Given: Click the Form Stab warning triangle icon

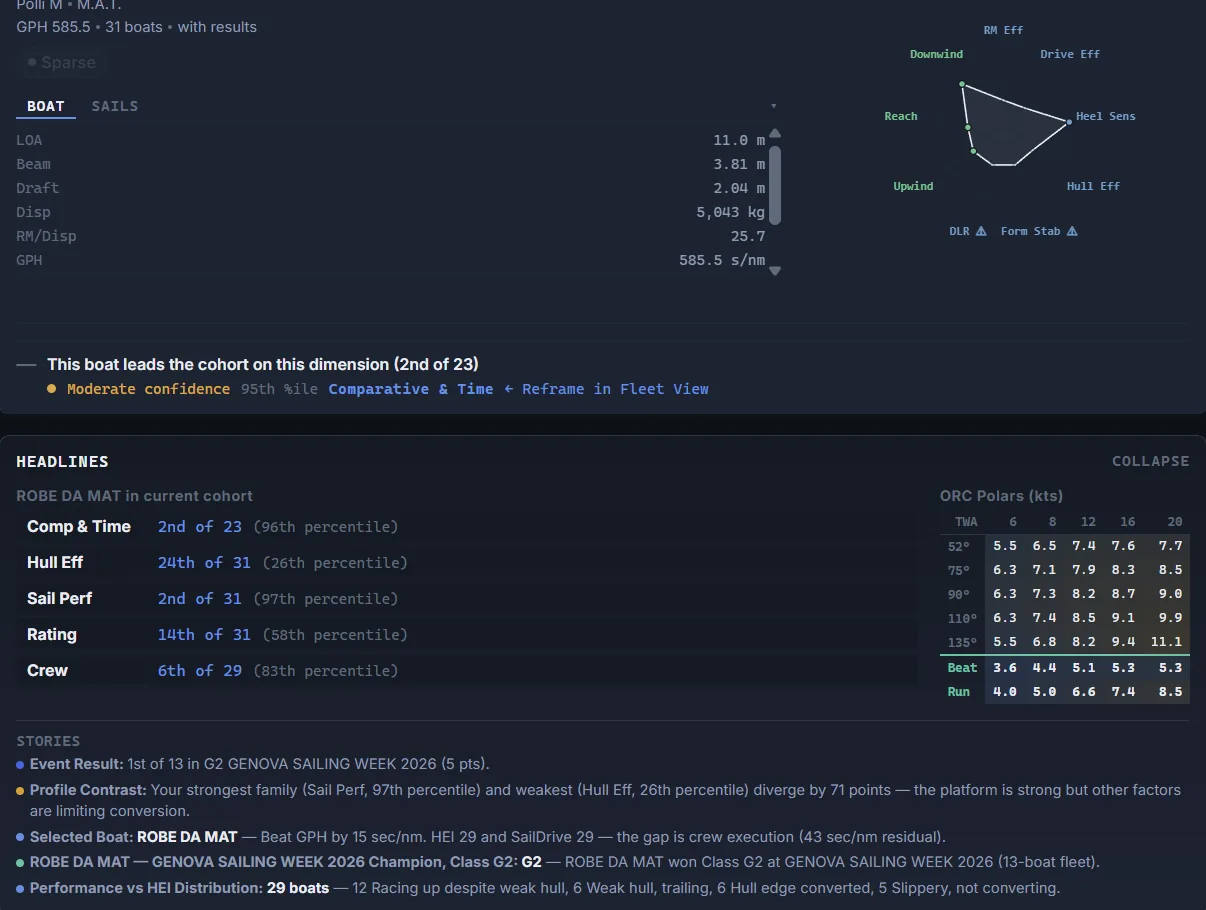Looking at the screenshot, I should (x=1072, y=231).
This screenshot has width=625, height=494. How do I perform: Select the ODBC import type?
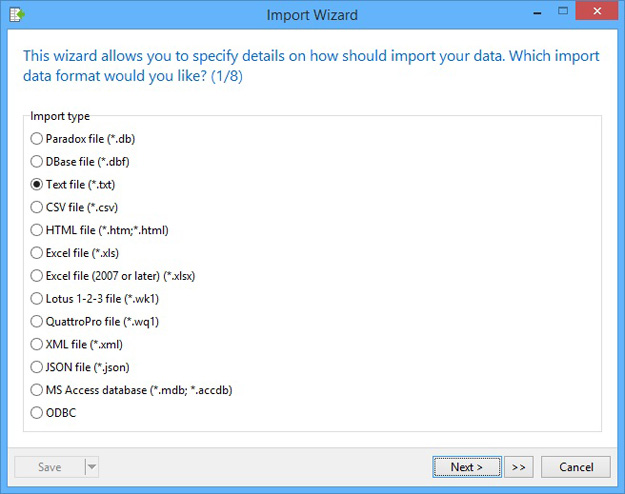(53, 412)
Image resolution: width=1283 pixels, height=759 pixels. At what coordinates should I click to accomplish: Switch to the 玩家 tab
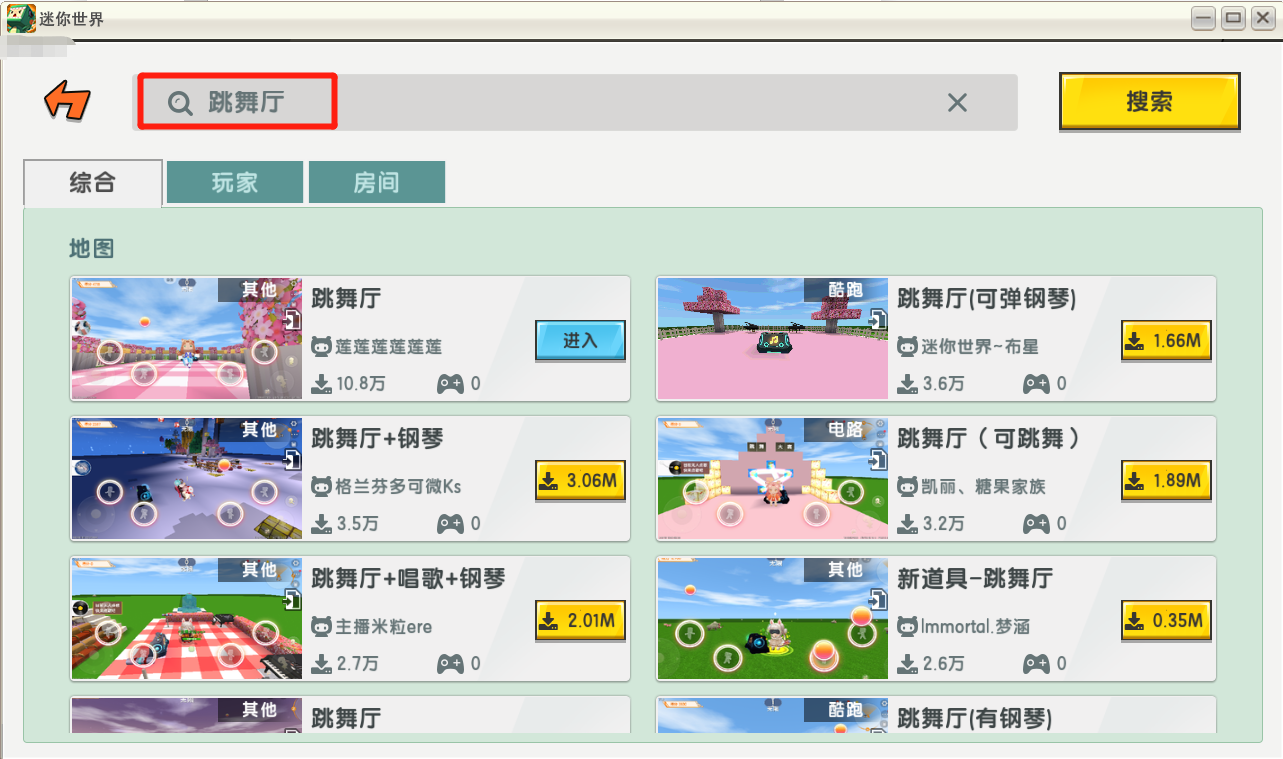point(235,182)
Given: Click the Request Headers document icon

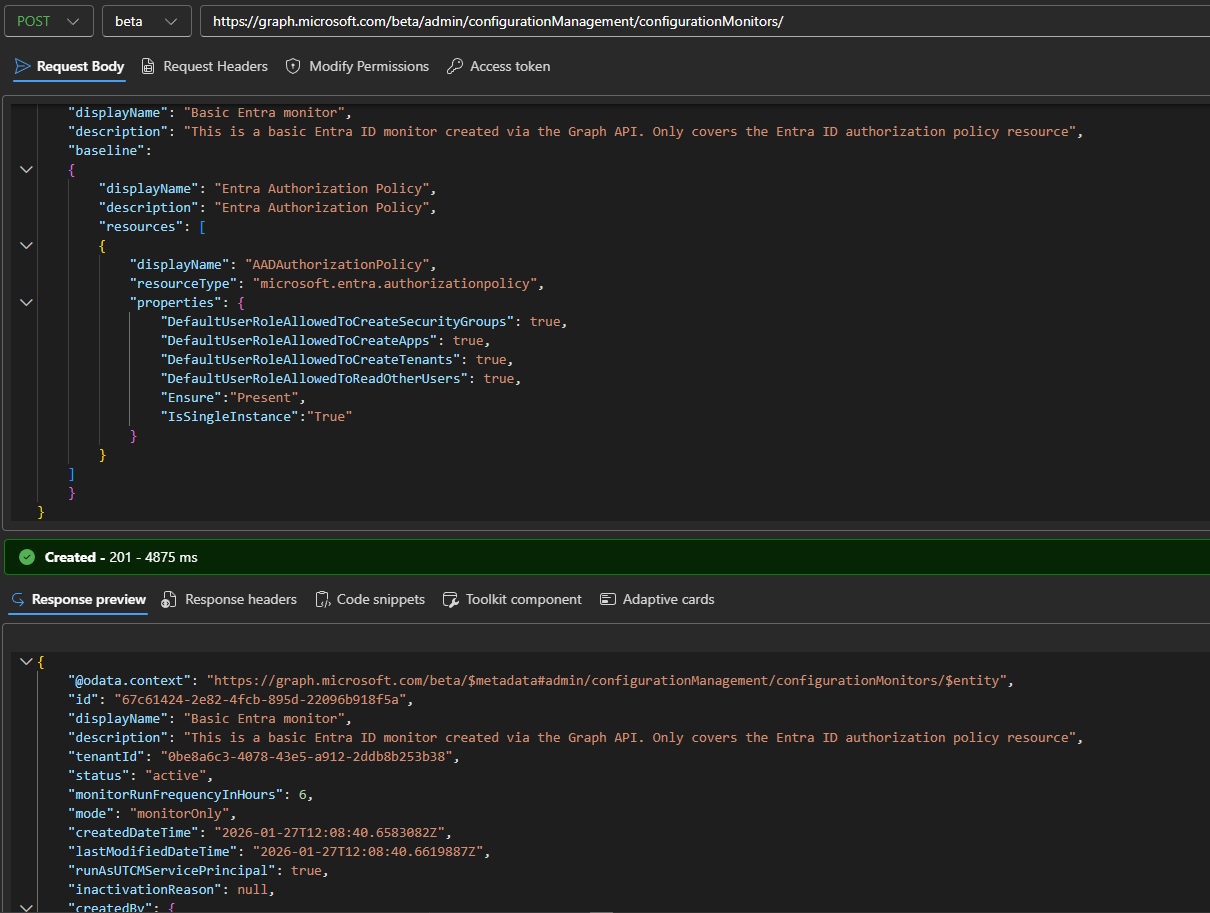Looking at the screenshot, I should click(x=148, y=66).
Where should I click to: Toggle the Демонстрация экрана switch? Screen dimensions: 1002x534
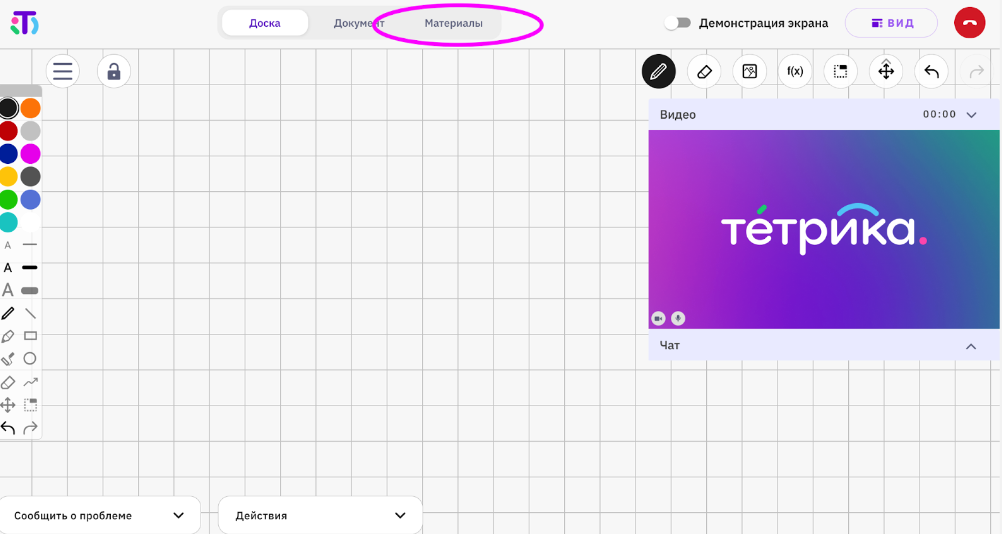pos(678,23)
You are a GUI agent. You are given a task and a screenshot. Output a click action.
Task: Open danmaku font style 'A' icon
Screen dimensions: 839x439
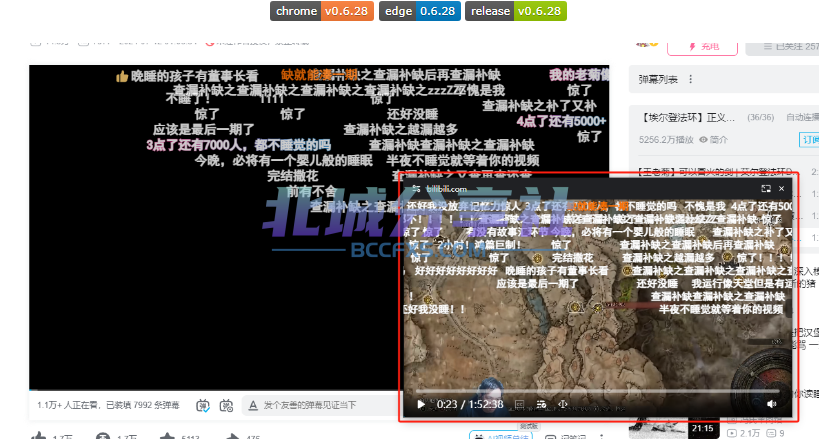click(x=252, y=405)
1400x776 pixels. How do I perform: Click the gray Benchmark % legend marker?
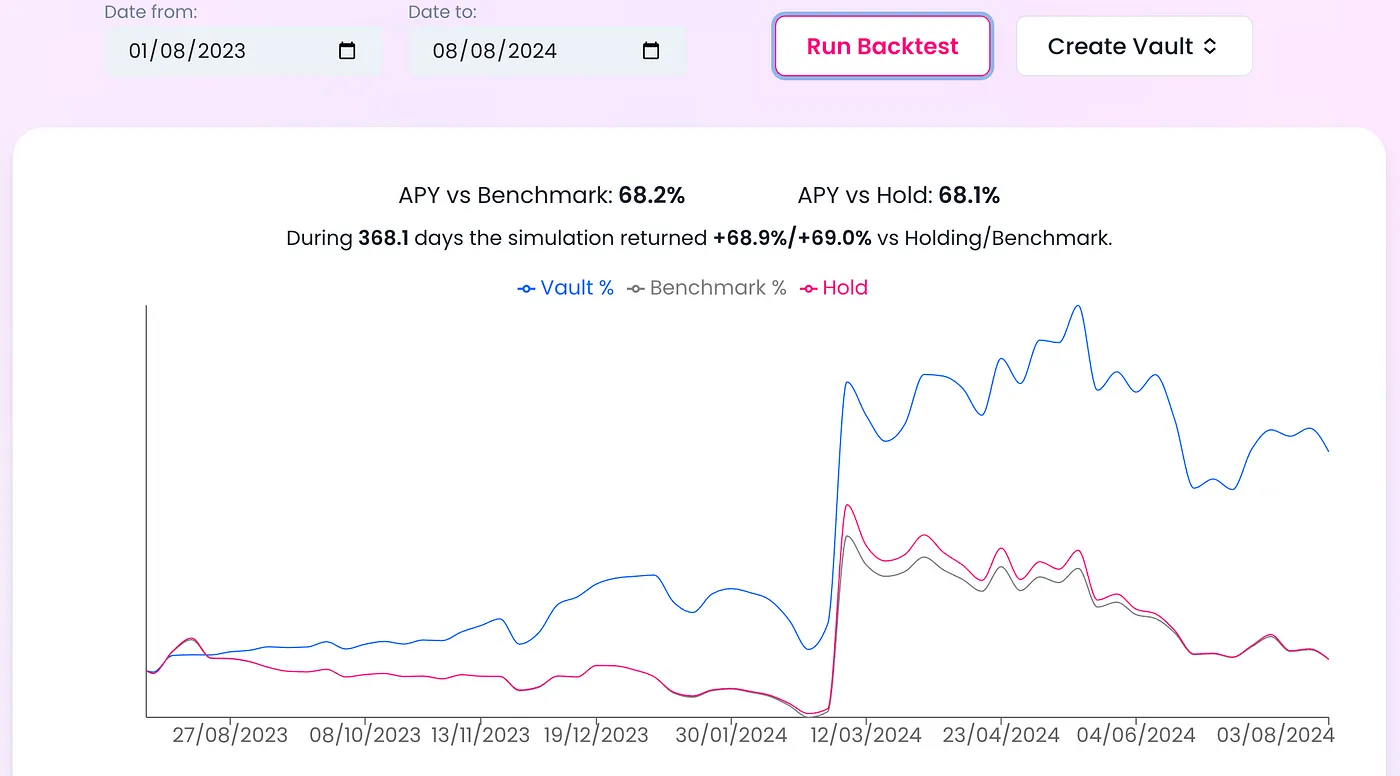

**WORK ORDER**:
Beginning with the line that contains "This screenshot has" and ending with the line that contains "Task: Open danmaku font style 'A' icon", reproduce the listing exactly, pictures excluded.

**SOLUTION FOR THIS TASK**:
This screenshot has width=625, height=494. How do I perform: Select the ODBC import type?
(53, 412)
Image resolution: width=1283 pixels, height=759 pixels. At what coordinates should I click to accomplish: Switch to the 玩家 tab
point(235,182)
Given: Click the Request Headers document icon

Looking at the screenshot, I should click(x=148, y=66).
Where should I click to: Toggle the Демонстрация экрана switch? Screen dimensions: 1002x534
pos(678,23)
You are a GUI agent. You are given a task and a screenshot. Output a click action.
Task: Open danmaku font style 'A' icon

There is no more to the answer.